→ **EXCERPT**
**********

Daily Mirror - Print Edition

Avurudhu, Ramadan and Easter Sunday amid a crumbling economy

06 Apr 2024 - {{hitsCtrl.values.hits}}      

The trio of festivals-the Sinhala and Tamil New Year, Ramadan and Easter Sunday fall within a short time of each other. The deadly Easter Sunday massacre of innocent civilians in churches and hotels in 2019 hit one of our biggest exchange earners badly.
The Easter Sunday bombings also marked the beginning of a dark era that saw the crumbling of our country’s economy which had just begun to take off after the near three-decade-long terrorist war was brought to a close.
President of the Cultural Triangle Hoteliers Association in May 2019, told the Anadolu Agency that foreign tourist arrivals plunged by a staggering 70.8% in May, followed by 57% in June and 46.9% in July, compared to 2018.

Tourism is one of the largest foreign exchange earners in the country.
With the election of Gotabaya Rajapaksa in November 2019, many expected a revitalization of the economy. Unfortunately, in January 2020 the worldwide Covid-19 epidemic struck. It led to a large number of cottage industries dependent on tourism closing down as well as most hotels cutting down large numbers of their staff.
The lockdown imposed during the Covid-19 led to around 500,000 temporary workers losing their employment. In addition, the Covid epidemic also led to a serious drop in export earnings of the country.
Added to these natural disasters, bad administrative decisions taken in April 2021-such as the sudden ban on the use of agrochemicals with no fallback plan, led to the decimation of local agricultural production. It nearly ruined the plantation economy too as it depended on the use of agro-chemicals.
The drop in earnings meant insufficient income to meet import of essentials such as fuel and gas and basic food needs such as rice-the country’s staple food, veggies and medicines. The loss of foreign currency made it difficult to repay international creditors.

**********

→ **SOURCE MATERIAL**
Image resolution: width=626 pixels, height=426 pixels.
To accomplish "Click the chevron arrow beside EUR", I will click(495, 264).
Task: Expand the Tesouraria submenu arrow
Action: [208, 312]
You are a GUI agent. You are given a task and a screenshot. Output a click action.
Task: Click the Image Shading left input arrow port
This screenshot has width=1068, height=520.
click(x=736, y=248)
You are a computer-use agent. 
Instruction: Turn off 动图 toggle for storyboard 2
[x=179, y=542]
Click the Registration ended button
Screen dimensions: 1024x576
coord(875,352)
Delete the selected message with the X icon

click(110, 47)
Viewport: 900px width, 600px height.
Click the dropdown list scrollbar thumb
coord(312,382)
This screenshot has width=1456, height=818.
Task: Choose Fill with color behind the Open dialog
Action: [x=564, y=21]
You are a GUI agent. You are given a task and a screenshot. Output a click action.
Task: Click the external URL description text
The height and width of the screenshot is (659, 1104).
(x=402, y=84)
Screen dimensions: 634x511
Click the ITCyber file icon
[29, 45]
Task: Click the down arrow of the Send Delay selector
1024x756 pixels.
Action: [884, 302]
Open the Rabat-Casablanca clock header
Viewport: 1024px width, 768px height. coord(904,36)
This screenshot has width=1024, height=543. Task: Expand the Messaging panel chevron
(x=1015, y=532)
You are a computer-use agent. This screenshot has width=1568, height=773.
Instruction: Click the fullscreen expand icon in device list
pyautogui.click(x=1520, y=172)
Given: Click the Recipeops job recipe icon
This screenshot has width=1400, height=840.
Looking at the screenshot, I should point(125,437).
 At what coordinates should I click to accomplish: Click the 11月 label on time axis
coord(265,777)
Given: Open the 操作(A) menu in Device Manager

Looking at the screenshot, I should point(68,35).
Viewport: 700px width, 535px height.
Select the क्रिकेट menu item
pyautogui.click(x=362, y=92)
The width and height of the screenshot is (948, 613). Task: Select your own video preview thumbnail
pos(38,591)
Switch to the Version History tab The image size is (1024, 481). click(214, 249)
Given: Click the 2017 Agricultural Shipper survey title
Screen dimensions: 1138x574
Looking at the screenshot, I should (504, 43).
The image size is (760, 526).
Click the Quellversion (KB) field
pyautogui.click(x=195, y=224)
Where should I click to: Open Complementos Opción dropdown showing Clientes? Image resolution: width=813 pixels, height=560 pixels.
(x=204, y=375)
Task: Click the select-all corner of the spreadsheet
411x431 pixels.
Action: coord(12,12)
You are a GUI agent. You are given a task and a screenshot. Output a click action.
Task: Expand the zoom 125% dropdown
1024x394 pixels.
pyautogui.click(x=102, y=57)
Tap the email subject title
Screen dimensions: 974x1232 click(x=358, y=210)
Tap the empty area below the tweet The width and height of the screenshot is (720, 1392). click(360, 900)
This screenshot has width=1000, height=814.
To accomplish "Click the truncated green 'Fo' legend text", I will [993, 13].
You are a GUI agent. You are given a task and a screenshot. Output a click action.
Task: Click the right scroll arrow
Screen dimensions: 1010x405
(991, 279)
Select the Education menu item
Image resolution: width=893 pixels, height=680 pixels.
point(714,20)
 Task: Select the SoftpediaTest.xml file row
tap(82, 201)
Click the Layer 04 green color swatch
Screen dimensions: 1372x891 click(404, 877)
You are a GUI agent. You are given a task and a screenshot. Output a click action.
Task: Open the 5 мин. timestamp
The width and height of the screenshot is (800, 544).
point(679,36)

**********

→ **REQUIRED TASKS**
• 1. Summarize the article on the festivals and the crumbling economy in two sentences.
• 2. From the article on the festivals and the crumbling economy, reproduce the part that opens with the words containing "Daily Mirror - Print" and closes with "in the country.", word for word.

→ **SOLUTION SET**
• 1. The 2019 Easter Sunday bombings badly hit tourism, one of the country's largest foreign exchange earners, and marked the beginning of a dark era in which the economy crumbled. The Covid-19 epidemic and a sudden 2021 ban on agrochemicals then cost jobs, export earnings and agricultural production, leaving too little income to import essentials or repay international creditors.

• 2.
Daily Mirror - Print Edition

Avurudhu, Ramadan and Easter Sunday amid a crumbling economy

06 Apr 2024 - {{hitsCtrl.values.hits}}      

The trio of festivals-the Sinhala and Tamil New Year, Ramadan and Easter Sunday fall within a short time of each other. The deadly Easter Sunday massacre of innocent civilians in churches and hotels in 2019 hit one of our biggest exchange earners badly.
The Easter Sunday bombings also marked the beginning of a dark era that saw the crumbling of our country’s economy which had just begun to take off after the near three-decade-long terrorist war was brought to a close.
President of the Cultural Triangle Hoteliers Association in May 2019, told the Anadolu Agency that foreign tourist arrivals plunged by a staggering 70.8% in May, followed by 57% in June and 46.9% in July, compared to 2018.

Tourism is one of the largest foreign exchange earners in the country.